This might sound odd, but maybe what you need is more sound,
Seriously.
It probably isn't that you are physically hypersensitive to sounds when falling asleep (we're just not built that way), but that you are paying more attention than you normally would to the sounds. In other words, your wife's breathing is coming into your brain just as loudly as ever, but you are unusually focused on the sound. This focus is probably based in survival instinct that goes back to when we were living in trees, when it made a lot of sense to pay attention to the sounds of the night. This happens to me pretty much every night, and I have found one excellent tool for it: white noise.
My nightly white noise generator is a fan by the bed (pointed upwards in winter), but I also have a white noise machine that I use during daytime naps and and WILD sessions. The white noise machines aren't cheap, but they are worth it; one might be worth the investment.
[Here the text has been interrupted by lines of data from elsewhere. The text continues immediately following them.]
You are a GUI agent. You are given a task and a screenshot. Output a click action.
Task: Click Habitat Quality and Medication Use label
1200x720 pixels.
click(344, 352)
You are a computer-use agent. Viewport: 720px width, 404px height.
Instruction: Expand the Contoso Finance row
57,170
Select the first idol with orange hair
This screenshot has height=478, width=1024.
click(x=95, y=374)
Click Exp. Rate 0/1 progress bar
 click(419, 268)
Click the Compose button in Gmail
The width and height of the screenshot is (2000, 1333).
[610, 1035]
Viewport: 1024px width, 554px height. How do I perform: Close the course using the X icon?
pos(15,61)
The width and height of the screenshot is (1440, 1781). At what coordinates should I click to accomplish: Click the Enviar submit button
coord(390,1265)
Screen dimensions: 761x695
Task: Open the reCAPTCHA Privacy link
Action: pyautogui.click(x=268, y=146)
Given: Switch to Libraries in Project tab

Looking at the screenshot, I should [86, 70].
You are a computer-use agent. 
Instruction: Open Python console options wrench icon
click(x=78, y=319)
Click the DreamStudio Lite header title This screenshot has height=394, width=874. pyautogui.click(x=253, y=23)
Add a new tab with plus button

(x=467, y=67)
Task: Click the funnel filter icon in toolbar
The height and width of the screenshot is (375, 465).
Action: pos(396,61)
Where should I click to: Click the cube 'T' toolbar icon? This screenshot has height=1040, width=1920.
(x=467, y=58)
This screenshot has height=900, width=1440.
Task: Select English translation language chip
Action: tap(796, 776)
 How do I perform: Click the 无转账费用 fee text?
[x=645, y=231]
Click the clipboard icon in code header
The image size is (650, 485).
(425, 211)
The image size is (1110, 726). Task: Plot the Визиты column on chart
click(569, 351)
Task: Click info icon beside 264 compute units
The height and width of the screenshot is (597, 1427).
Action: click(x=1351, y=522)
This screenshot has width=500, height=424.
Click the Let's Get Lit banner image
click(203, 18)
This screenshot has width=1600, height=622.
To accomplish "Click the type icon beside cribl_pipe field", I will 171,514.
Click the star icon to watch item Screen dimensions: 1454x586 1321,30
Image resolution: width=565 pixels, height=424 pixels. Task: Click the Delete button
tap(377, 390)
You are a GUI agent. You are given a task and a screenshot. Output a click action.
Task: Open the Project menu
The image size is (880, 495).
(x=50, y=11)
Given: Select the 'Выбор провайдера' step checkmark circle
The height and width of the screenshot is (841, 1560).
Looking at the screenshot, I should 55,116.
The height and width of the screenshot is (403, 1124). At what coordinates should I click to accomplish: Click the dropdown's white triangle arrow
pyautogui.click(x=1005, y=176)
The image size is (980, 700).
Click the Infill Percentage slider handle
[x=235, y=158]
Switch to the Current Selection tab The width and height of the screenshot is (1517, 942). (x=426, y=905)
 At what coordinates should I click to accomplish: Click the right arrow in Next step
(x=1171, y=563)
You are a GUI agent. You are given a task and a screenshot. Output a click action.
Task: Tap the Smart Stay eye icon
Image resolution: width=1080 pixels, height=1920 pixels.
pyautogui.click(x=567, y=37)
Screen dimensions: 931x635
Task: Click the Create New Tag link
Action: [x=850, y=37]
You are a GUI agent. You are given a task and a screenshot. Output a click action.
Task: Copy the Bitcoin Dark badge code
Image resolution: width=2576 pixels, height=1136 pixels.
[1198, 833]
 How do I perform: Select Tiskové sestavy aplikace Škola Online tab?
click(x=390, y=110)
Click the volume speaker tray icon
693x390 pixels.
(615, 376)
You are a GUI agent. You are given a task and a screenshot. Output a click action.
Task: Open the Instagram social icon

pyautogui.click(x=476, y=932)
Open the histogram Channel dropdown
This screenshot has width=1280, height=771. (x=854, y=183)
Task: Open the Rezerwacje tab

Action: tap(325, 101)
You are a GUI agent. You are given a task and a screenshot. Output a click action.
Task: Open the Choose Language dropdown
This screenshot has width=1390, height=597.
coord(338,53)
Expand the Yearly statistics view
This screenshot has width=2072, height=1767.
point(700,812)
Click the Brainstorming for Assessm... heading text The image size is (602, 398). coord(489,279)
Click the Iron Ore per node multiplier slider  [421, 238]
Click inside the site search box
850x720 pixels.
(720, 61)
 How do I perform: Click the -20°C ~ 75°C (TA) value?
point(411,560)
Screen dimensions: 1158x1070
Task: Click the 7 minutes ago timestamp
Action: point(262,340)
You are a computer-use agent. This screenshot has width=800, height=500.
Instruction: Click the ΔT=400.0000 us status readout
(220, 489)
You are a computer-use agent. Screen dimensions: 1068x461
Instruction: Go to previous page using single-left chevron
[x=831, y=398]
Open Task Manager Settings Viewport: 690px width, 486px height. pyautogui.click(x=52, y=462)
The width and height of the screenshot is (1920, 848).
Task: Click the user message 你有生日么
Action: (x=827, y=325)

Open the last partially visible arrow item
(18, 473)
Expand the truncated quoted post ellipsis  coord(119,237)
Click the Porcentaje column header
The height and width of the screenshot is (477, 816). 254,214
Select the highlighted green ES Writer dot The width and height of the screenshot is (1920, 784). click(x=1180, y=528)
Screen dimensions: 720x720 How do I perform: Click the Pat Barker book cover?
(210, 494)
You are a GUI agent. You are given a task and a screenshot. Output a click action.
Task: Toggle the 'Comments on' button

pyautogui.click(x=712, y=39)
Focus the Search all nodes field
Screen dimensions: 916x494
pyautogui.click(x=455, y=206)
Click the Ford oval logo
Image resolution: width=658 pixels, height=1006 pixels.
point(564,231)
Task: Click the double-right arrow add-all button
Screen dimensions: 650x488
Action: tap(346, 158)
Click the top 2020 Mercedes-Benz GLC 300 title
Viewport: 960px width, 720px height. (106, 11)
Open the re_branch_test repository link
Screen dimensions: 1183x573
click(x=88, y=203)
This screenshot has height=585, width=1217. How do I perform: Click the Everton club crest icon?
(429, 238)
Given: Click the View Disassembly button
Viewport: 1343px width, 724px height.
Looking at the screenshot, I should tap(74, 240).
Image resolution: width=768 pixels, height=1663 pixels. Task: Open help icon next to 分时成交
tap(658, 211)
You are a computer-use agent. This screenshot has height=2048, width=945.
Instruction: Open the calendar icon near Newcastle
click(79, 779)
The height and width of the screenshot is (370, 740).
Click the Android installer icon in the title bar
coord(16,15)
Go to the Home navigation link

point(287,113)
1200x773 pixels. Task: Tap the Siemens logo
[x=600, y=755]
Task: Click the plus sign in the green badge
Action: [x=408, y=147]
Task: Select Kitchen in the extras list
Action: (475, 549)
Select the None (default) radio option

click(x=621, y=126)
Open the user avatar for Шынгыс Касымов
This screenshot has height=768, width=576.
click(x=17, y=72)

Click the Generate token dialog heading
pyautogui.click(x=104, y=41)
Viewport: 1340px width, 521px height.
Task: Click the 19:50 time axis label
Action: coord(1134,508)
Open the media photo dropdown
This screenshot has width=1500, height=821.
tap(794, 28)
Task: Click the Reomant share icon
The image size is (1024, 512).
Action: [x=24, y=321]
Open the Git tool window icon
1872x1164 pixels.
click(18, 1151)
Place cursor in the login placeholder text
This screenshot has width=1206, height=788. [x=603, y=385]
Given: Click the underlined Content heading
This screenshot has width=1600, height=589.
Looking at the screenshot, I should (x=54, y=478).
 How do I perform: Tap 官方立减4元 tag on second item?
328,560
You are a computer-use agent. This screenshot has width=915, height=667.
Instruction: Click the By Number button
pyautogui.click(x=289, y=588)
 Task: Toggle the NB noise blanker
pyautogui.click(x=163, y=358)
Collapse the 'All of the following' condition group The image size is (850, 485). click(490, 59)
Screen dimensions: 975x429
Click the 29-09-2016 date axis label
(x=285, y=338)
White noise is probably your best bet because it cancels out the sounds you are focusing on, bathing them in a single steady sound on which it almost feels unnecessary to focus. I've found earplugs a problem for two reasons: first, they never really block out all the sound, so I find myself listening more carefully for the sounds of, say passing cars as they drift through the plugs; and second, because they can be uncomfortable, which is a distraction in itself.
tl;dr: You are probably not hypersensitive to sound when falling asleep, but more attentive to it; try some white noise to cover over those sounds so you don't pay attention to them.